-------- MATERIALS PROVIDED --------
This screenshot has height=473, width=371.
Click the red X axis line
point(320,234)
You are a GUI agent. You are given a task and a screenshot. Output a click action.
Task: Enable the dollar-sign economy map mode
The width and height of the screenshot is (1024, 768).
--------
→ **EXERCISE BRIEF**: Your answer should be all lines from the data that contain "width".

→ **EXERCISE ANSWER**:
This screenshot has height=473, width=371.
The width and height of the screenshot is (1024, 768).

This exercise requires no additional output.